少女と子狼の姿は、光が満ちていく川沿いの道の向こうへ、ゆっくりと、しかし確かな足取りで消えていくのだった。


  入場の審査を受けるために人々が列をなす街の門。私――ルナ――は、その列の最後尾へと並んだ。

 荷馬車を引いた商人たち、武具を身に着けた冒険者たち、旅の途中と思われる吟遊詩人風の人々――とにかくさまざまな人がいる。

 しかし大人ばかりの中で、ぽつんと背の低い子どもの私が並んでいると、やはり目立つのかもしれない。前に進み、門番のところへたどり着くと、そこにいた隊長らしき壮年の男が、どこか渋い声で問いかけてきた。

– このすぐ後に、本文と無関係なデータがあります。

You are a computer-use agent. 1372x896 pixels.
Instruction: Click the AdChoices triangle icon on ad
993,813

「おい、ぼうず、お前一人なのか? どっからきた? なまえは? 幾つだ?」


 矢継ぎ早に質問され、私は一瞬固まってしまう。慌てて口を開きかけたところで、横にいた部下らしい若い兵士がたしなめるように口を挟んだ。


「ちょっとちょっと、隊長。そんなにいきなり訊いたら、この子も困っちゃうじゃないですか。少しゆっくり聞いてあげないと」


 申し訳ないような気持ちで目を伏せ、私は顔を上げて隊長を見た。心配そうな表情の隊長と、少し笑みを浮かべている部下。ふたりの視線を感じながら、私は少し震える声で答える。


「ルナ……7歳です。あの……わけあって、家から口減らしで……」


 そこまで言うと、隊長は一瞬切なそうな顔をした後、「そっかそっか、大変だったなぁ」と言って、やや屈んで私の背中をそっと抱き寄せてくれた。意外なほど温かいぬくもりに、私は胸がじんと熱くなる。

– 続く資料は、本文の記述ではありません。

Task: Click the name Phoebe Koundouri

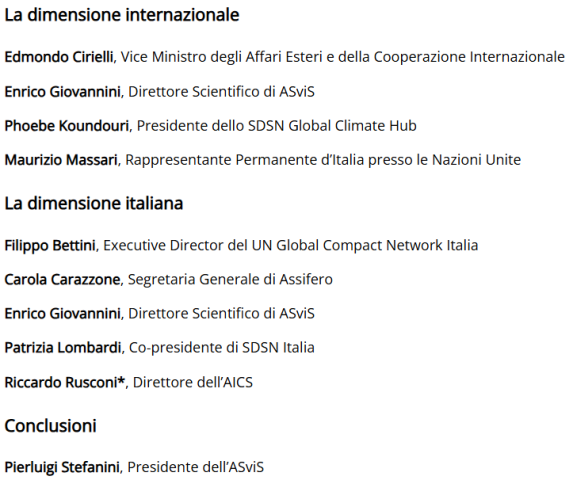Action: tap(67, 126)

「もう心配いらんぞ。ここで苦労しなくてもいいように、ちゃんと書類とか身分証をつくっておけば、次からスムーズに入れるからな。冒険者登録をすると、どの街でも通用する身分証がもらえる。少なくとも“浮浪者扱い”されることはなくなるはずだ。これから案内してやるよ」


「ありがとうございます……隊長さん」


 素直にお礼を言うと、隊長は大きく頷いた。ほかの入場者もいるから、あまり時間をかけていられない。それでも、こうして優しく声をかけられるだけで、私は心が少し軽くなるような思いだった。

 そこでふと、私にはもう一つやりたいことがあるのを思い出す。隊長が街の案内をしてくれると聞いて、少し勇気を出してきりだした。


「あの……よければ、これを売りたいんです。お店を紹介してもらえませんか?」


 そう言って、小さな布袋を取り出し、口を少しだけ開いて中身を見せた。色とりどりの魔石のかけらがいくつか覗くと、隊長の目つきがほんのわずか引き締まる。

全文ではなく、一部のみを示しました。